▶ **Problem statement**: Return nothing but the lines from the line with "Where should I" through the last line of the entries that follow, copied exactly and free of pictures.

START Given data

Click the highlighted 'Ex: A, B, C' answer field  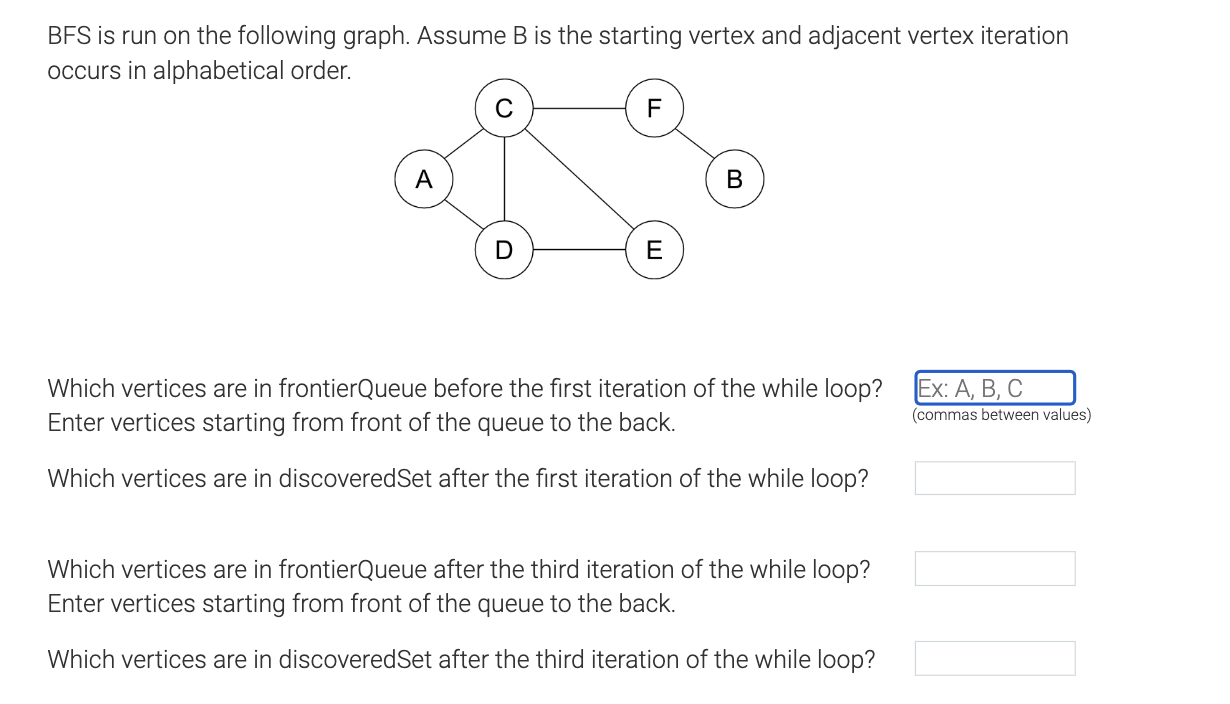[994, 388]
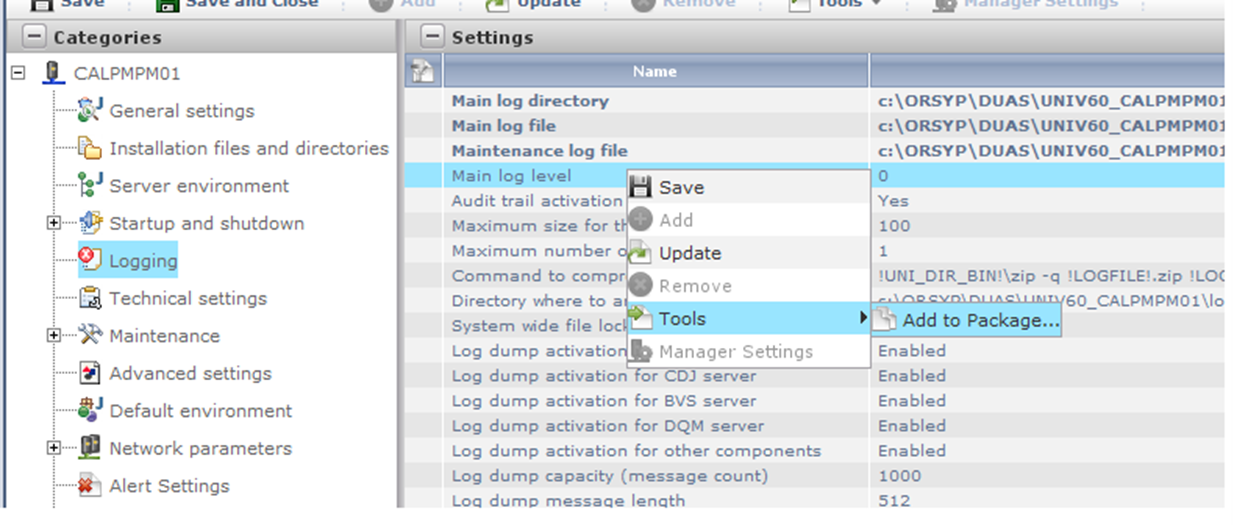The height and width of the screenshot is (525, 1234).
Task: Select the Log dump message length row
Action: click(x=568, y=500)
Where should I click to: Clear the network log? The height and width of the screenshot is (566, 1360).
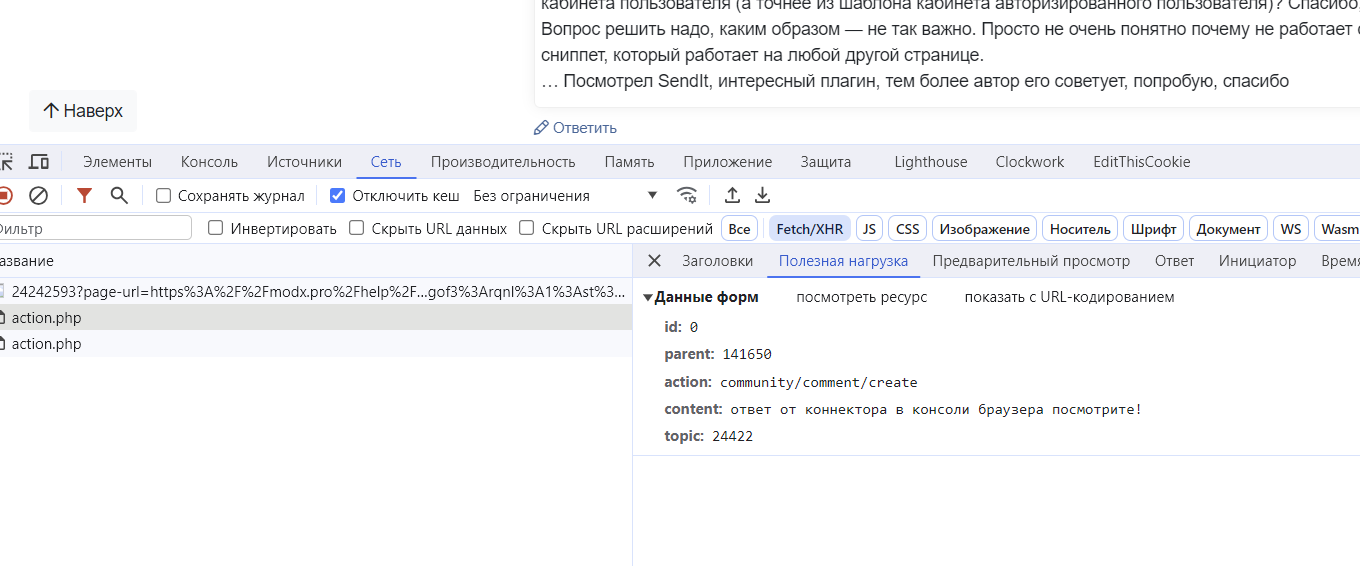(x=38, y=196)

END Given data

▶ **Answer to this exercise**:
Where should I click to: Clear the network log? The height and width of the screenshot is (566, 1360).
(x=38, y=196)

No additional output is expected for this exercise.